Action item
Please copy out the entries until you have copied the line that contains "Screen dimensions: 521x304", beginning with the first line.

===== Data provided

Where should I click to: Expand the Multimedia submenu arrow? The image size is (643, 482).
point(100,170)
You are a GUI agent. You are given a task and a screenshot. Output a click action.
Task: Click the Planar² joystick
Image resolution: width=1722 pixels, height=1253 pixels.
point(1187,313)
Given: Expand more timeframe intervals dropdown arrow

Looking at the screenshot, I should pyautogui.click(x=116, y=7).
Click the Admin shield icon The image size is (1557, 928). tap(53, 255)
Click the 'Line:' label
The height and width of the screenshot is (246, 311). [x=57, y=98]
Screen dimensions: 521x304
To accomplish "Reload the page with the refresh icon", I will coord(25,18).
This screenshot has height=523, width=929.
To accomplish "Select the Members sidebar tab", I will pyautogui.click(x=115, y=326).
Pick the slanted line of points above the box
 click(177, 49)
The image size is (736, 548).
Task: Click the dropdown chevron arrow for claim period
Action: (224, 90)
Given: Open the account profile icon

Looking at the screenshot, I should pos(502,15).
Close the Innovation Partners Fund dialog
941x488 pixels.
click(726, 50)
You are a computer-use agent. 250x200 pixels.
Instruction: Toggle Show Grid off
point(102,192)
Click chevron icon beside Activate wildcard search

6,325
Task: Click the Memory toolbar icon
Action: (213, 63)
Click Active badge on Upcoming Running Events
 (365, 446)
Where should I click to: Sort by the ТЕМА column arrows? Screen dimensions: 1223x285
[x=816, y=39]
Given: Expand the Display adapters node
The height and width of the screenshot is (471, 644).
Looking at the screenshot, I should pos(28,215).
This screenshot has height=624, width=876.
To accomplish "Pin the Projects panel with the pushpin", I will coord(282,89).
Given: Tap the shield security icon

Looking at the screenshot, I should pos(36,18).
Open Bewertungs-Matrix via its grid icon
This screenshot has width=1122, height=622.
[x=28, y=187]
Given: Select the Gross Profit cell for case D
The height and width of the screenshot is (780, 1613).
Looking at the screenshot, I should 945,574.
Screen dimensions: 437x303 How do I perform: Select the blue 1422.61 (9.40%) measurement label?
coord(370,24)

==========

Result below
Where should I click to: Expand the Multimedia submenu arrow? The image size is (643, 482).
point(100,170)
You are a GUI agent. You are given a task and a screenshot. Output a click action.
Task: Click the Planar² joystick
Image resolution: width=1722 pixels, height=1253 pixels.
point(1187,313)
Given: Expand more timeframe intervals dropdown arrow

Looking at the screenshot, I should pyautogui.click(x=116, y=7).
Click the Admin shield icon The image size is (1557, 928). tap(53, 255)
Click the 'Line:' label
The height and width of the screenshot is (246, 311). [x=57, y=98]
Screen dimensions: 521x304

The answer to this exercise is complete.